Il y a quelques années, un copropriétaire avait sollicité en assemblée générale une autorisation pour procéder à l’ouverture d’un mur porteur dans son appartement.

L’assemblée générale lui avait donné cette autorisation mais les travaux n’ont jamais été réalisés. Ce copropriétaire a fini par vendre son appartement. Aujourd’hui, le nouveau copropriétaire souhaiterait bénéficier de cette autorisation pour procéder lui-même à cette ouverture de mur porteur.

Nous nous interrogeons sur la nature transmissible d’une autorisation accordée à un ancien copropriétaire.

Il s’agit au fond de déterminer si l’autorisation confiée par l’assemblée générale des copropriétaires a un caractère personnel.

C ’est-à-dire si cette autorisation est attachée au copropriétaire qui la sollicite ou bien si elle a un caractère dit « réel » c’est-à-dire quelle soit attachée au lot qui serait affecté par ces travaux.

La première vérification essentielle à réaliser consistera à lire attentivement la façon dont la résolution accordant l’autorisation a été rédigée. Il est possible, mais plutôt rare en pratique, qu’il ait été précisé que l’autorisation revêtait un caractère personnel et qu’elle ne pouvait donc pas être transférée.

En l’absence de précision particulière, il faut considérer que l’autorisation n’est pas attachée à la personne même du copropriétaire mais davantage au lot. La jurisprudence, en ce sens n’est pas très fournie mais l’on peut citer un arrêt de la Cour d’appel d’Aix-en-Provence du 1er avril 2004, qui a considéré que l’autorisation conférée par l’assemblée générale étant nécessairement attachée au lot considéré, elle se transmet à l’acquéreur.

D’autre part, cette autorisation ainsi conférée ne devrait pas davantage pouvoir être frappée de prescription faute d’avoir été exercée dans le délai de prescription de droit commun de 5 ans, applicable en matière de copropriété (article 42 de la loi du 10 juillet 1965, qui renvoie lui-même à l’article 2224 du Code civil). Autrement dit, l’autorisation confiée par l’AG ne s’éteint pas suite à  son « non-usage ».

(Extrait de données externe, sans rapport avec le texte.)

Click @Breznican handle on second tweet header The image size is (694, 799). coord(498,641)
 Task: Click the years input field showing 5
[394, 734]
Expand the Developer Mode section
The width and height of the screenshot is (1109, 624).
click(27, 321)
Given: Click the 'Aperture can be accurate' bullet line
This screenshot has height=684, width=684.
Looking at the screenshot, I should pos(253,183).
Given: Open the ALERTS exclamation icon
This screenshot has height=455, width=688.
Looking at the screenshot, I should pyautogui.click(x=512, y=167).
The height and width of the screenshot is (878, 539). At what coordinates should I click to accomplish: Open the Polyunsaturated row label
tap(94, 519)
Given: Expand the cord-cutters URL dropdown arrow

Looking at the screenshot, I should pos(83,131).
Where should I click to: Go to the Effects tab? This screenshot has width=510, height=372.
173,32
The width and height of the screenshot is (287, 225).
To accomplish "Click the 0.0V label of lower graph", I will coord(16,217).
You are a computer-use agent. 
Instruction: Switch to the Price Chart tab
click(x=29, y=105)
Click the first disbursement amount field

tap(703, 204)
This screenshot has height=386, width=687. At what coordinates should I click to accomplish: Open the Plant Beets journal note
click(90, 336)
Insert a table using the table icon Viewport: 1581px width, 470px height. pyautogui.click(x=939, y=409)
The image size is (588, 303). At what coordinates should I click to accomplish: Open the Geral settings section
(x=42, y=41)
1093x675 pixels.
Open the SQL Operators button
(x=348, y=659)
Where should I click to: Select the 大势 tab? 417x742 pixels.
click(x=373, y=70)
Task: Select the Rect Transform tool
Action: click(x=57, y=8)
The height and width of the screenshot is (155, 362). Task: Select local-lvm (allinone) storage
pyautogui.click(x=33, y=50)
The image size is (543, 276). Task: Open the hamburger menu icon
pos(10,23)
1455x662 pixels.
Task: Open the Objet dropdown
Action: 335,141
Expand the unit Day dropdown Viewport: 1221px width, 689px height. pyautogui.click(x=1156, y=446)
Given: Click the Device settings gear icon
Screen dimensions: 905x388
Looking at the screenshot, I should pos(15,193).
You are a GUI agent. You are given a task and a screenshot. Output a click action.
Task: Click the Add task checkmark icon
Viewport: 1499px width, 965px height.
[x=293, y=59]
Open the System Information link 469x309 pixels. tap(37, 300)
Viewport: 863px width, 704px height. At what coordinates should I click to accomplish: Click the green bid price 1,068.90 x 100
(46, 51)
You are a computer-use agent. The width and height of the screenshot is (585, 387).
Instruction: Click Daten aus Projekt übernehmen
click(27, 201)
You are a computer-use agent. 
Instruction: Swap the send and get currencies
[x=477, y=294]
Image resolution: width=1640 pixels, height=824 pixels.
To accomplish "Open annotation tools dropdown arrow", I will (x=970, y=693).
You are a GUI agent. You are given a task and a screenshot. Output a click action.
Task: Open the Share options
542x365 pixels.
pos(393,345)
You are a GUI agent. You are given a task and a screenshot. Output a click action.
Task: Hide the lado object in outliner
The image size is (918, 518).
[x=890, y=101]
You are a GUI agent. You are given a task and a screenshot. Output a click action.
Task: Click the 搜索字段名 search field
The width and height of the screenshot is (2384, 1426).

Cela étant, sur ces deux problématiques, rien n’empêche l’assemblée générale de préciser aux termes de la résolution que l’autorisation ainsi confiée ne pourra être transmissible et qu’elle pourra être frappée de péremption passé un certain délai également à fixer en assemblée générale.

 Il est même vivement conseillé de prévoir ces garde-fous.

Réponse de l'expert
Action

Le syndic peut-il refuser que le contrôle des comptes des copropriétaires ou du conseil syndical se fasse dans ses locaux ?

Avant la tenue de l’assemblée générale, le conseil syndical procédait toujours au contrôle des comptes dans les bureaux du syndic, ce qui permettait d’échanger de façon fluide avec notre gestionnaire et notre comptable. Cette année le syndic a rejeté notre demande de venir dans ses locaux, en prétextant qu’il allait nous envoyer par courriel l’ensemble des documents dont nous aurions besoin.

Pouvez-vous nous éclairer sur la légalité de cette pratique ?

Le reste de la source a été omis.